正文部分:
PostgreSQL9.5：pg_rewind 快速恢復備節點

hersion 發布于2019-07-25 12:34 / 1917人閱讀

摘要：上操作備注執行拋出以上錯誤，錯誤內容很明顯。再次上操作備注成功。啟動原主庫，上操作數據驗證上操作備注成功，原主庫現在是以備庫角色啟動，而且數據表也同步過來了。三原理四參考的主備切換使用搭建流復制環境

了解 PG 的朋友應該知道 PG 的主備切換并不容易，步驟較嚴謹，在激活備節點前需主動關閉主節點，否則再想以備節點角色拉起主節點會比較困難，之前博客介紹過主備切換，PostgreSQL HOT-Standby 的主備切換，PG 9.5 版本已經將 pg_rewind 加入到源碼，當主備發生切換時，可以將原來主庫通過同步模式恢復，避免重做備庫。這樣對于較大的庫來說，節省了大量重做備庫時間。

pg_rewind 會將目標庫的數據文件，配置文件復制到本地目錄，由于 pg_rewind 不會讀取所有未發生變化的數據塊，所以速度比重做備庫要快很多，

一環境準備

流復制環境
192.168.2.37/1931 主節點(主機名 db1)
192.168.2.38/1931 備節點(主機名 db2)
備注：流復制環境參考 PostgreSQL：使用 pg_basebackup 搭建流復制環境，本文略。

--pg_rewind 前提條件
1 full_page_writes
2 wal_log_hints 設置成 on 或者 PG 在初始化時開啟 checksums 功能

二主備切換

--備節點 recovery.conf 配置: db2 上操作

[pg95@db2 pg_root]$ grep ^[a-z] recovery.conf 
recovery_target_timeline = "latest"
standby_mode = on
primary_conninfo = "host=192.168.2.37 port=1931 user=repuser"           # e.g. "host=localhost port=5432"

--激活備節點: db2 上操作

[pg95@db2 pg_root]$ pg_ctl promote -D $PGDATA
server promoting

[pg95@db2 pg_root]$ pg_controldata | grep cluster
Database cluster state:               in production

--備節點激活后，創建一張測試表并插入數據

[pg95@db2 pg_root]$ psql
psql (9.5alpha1)
Type "help" for help.

postgres=# create table test_2(id int4);
CREATE TABLE
                   
postgres=# insert into test_2(id) select n from generate_series(1,10000) n;
INSERT 0 10000

--停原來主節點: db1 上操作

[pg95@db1 ~]$ pg_controldata | grep cluster
Database cluster state:               in production

[pg95@db1 ~]$ pg_ctl stop -m fast -D $PGDATA
waiting for server to shut down....... done
server stopped

備注：停完原主庫后，千萬不能立即以備節點形式拉起老庫，否則在執行 pg_rewind 時會報，"target server must be shut down cleanly" 錯誤。

擷取資料:
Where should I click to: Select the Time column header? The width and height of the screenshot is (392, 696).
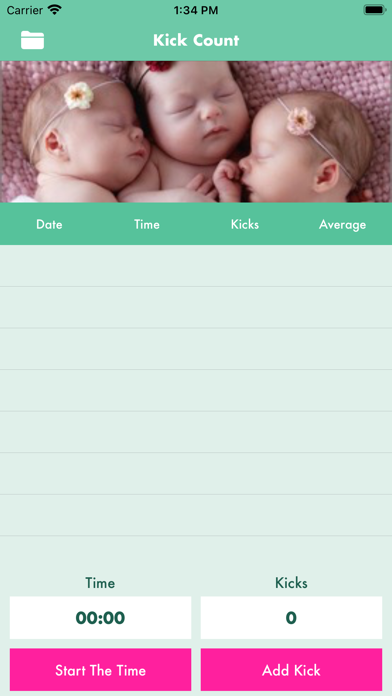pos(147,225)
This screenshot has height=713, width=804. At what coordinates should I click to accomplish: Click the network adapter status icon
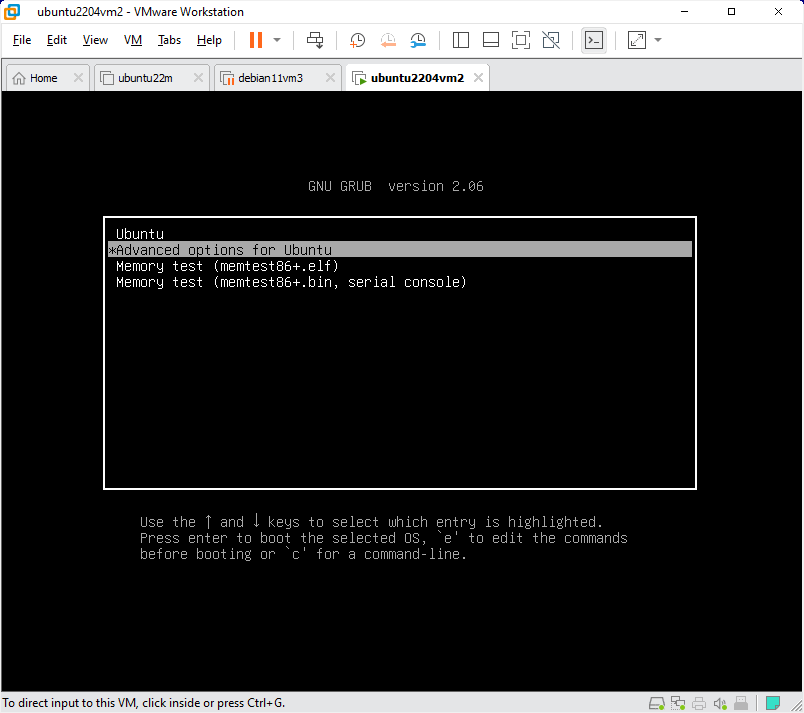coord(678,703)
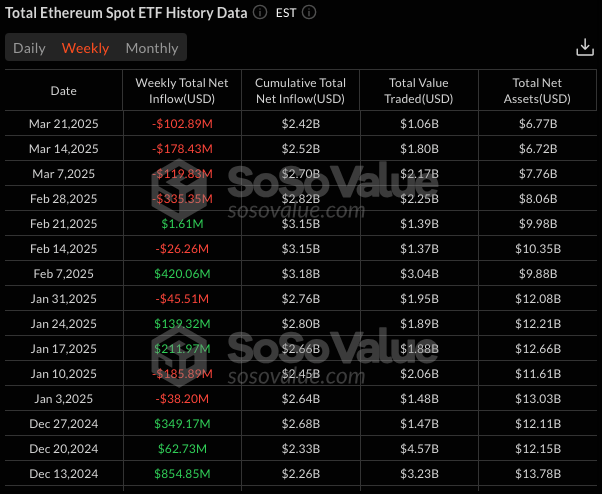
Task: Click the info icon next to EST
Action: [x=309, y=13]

* * *

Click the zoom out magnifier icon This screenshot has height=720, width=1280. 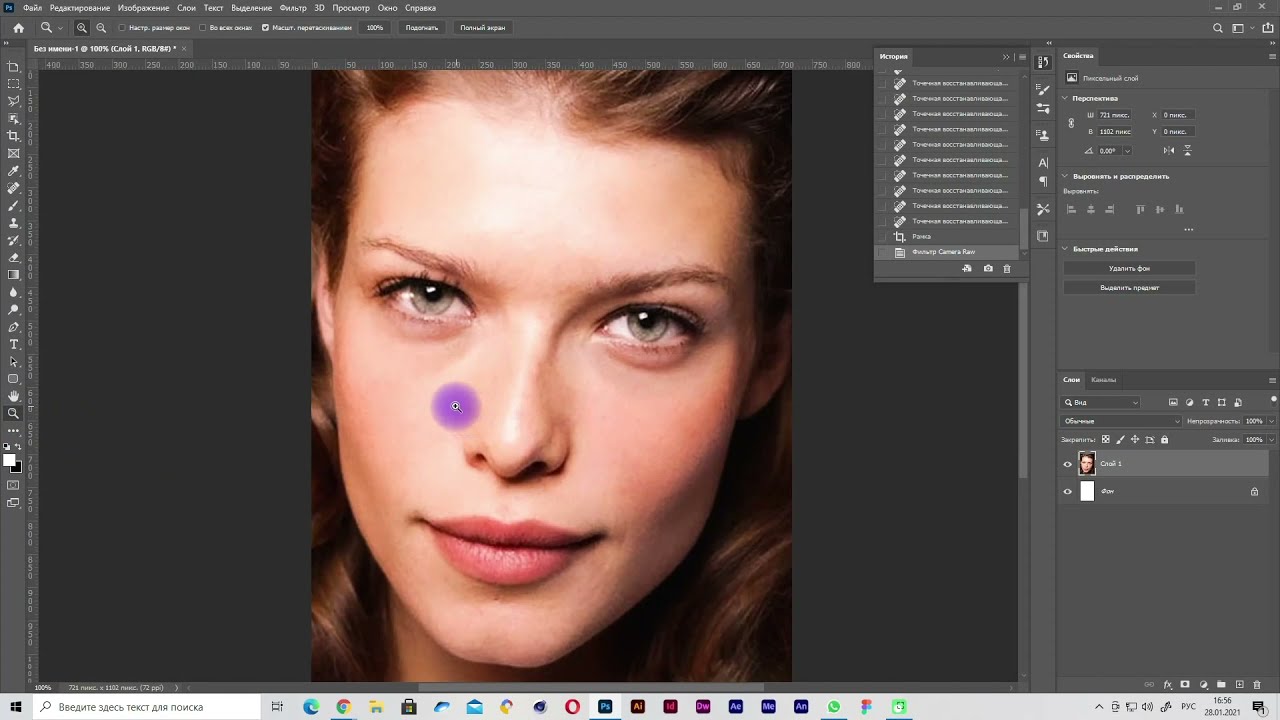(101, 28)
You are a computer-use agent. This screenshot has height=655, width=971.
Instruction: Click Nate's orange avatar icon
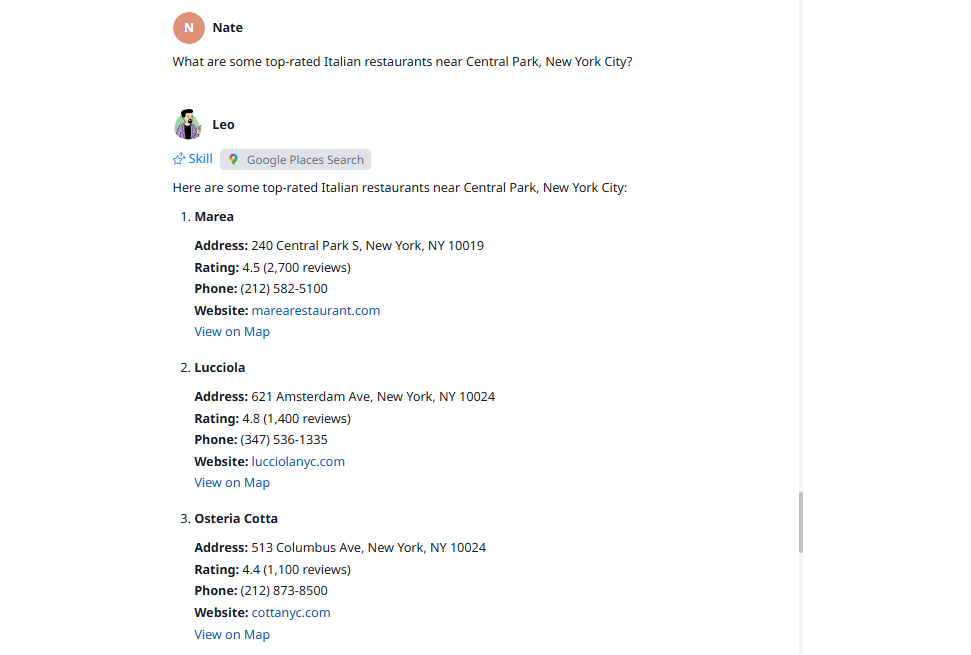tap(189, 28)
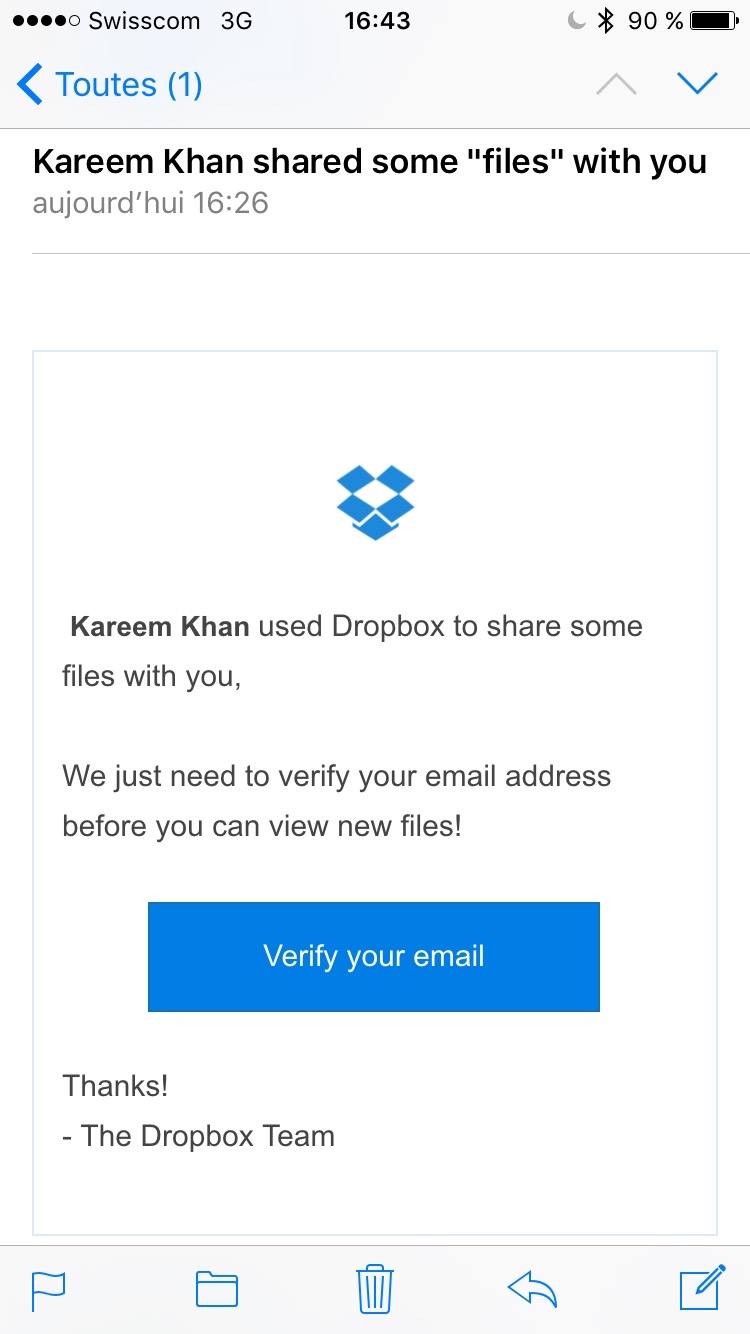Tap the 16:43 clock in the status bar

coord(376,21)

--

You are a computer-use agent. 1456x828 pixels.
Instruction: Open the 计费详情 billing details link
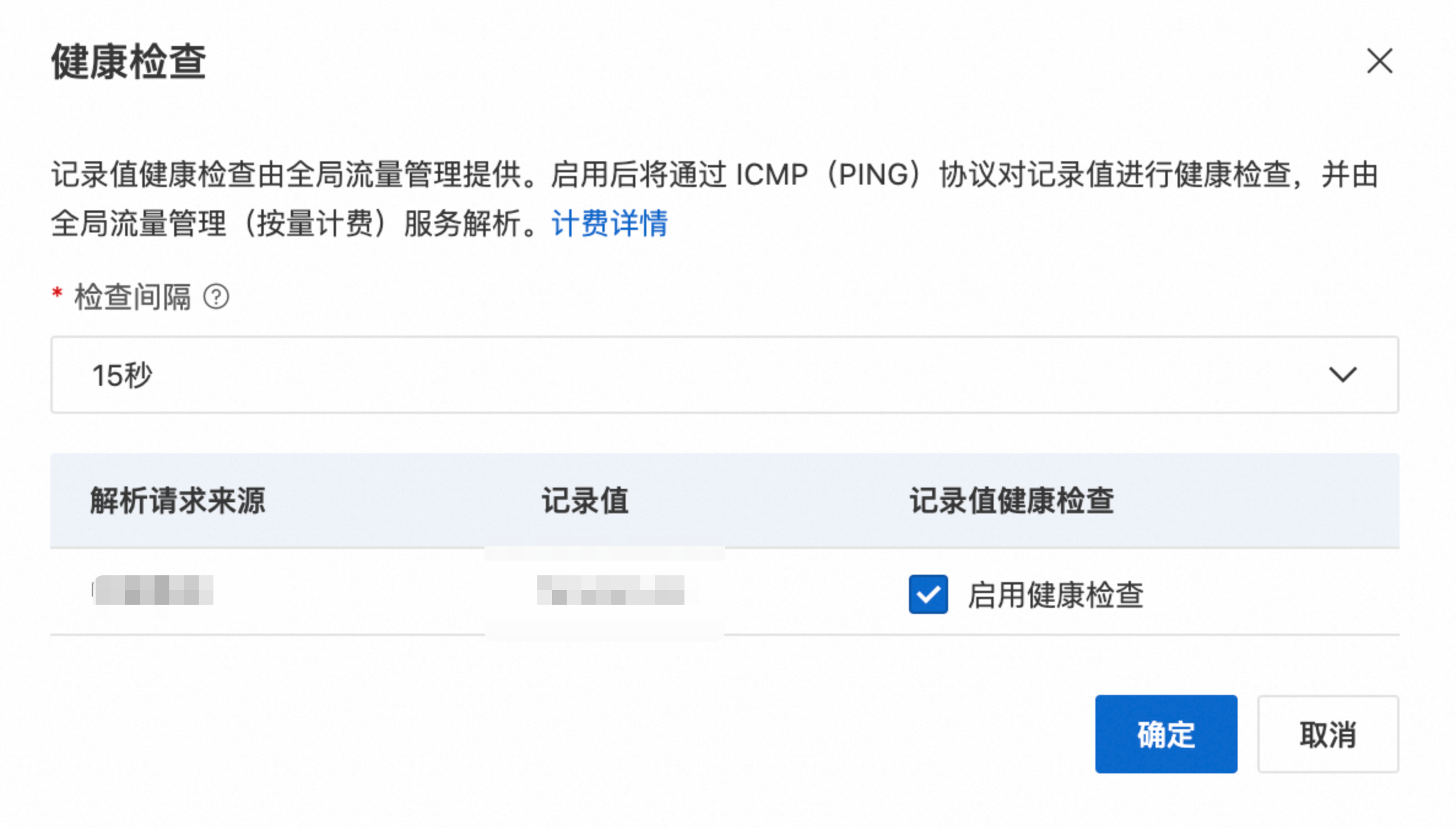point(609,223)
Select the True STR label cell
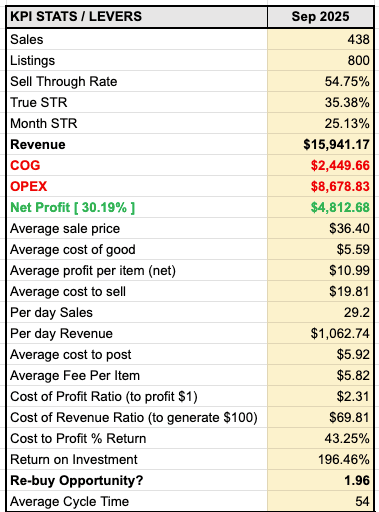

任務要求 1: 能否把 pg_rewind 那篇文章中從“了解 PG 的朋友應該知道”到“192.168.2.38/1931 備節點(主機名 db2)”的部分一字不差地寫出來？
任務要求 2: 能從 pg_rewind 快速恢復備節點那篇文章的最後一句之後接著續寫下去嗎？

正確答案 1:
了解 PG 的朋友應該知道 PG 的主備切換并不容易，步驟較嚴謹，在激活備節點前需主動關閉主節點，否則再想以備節點角色拉起主節點會比較困難，之前博客介紹過主備切換，PostgreSQL HOT-Standby 的主備切換，PG 9.5 版本已經將 pg_rewind 加入到源碼，當主備發生切換時，可以將原來主庫通過同步模式恢復，避免重做備庫。這樣對于較大的庫來說，節省了大量重做備庫時間。

pg_rewind 會將目標庫的數據文件，配置文件復制到本地目錄，由于 pg_rewind 不會讀取所有未發生變化的數據塊，所以速度比重做備庫要快很多，

一環境準備

流復制環境
192.168.2.37/1931 主節點(主機名 db1)
192.168.2.38/1931 備節點(主機名 db2)

正確答案 2:
--pg_rewind: db1 上操作

[pg95@db1 pg_root]$ pg_ctl stop -m fast -D $PGDATA
waiting for server to shut down......... done
server stopped

[pg95@db1 pg_root]$ pg_rewind --target-pgdata $PGDATA --source-server="host=192.168.2.38 port=1931 user=postgres dbname=postgres" -P 
connected to server
target server needs to use either data checksums or "wal_log_hints = on"

備注：執行 pg_rewind 拋出以上錯誤，錯誤內容很明顯。

--pg_rewind 代碼分析

  364     /*
  365      * Target cluster need to use checksums or hint bit wal-logging, this to
  366      * prevent from data corruption that could occur because of hint bits.
  367      */
  368     if (ControlFile_target.data_checksum_version != PG_DATA_CHECKSUM_VERSION &&
  369         !ControlFile_target.wal_log_hints)
  370     {
  371         pg_fatal("target server needs to use either data checksums or "wal_log_hints = on"
");
  372     }
  373

備注：數據庫在 initdb 時需要開啟 checksums 或者設置 "wal_log_hints = on"，接著設置主，備節點的 wal_log_hints 參數并重啟數據庫。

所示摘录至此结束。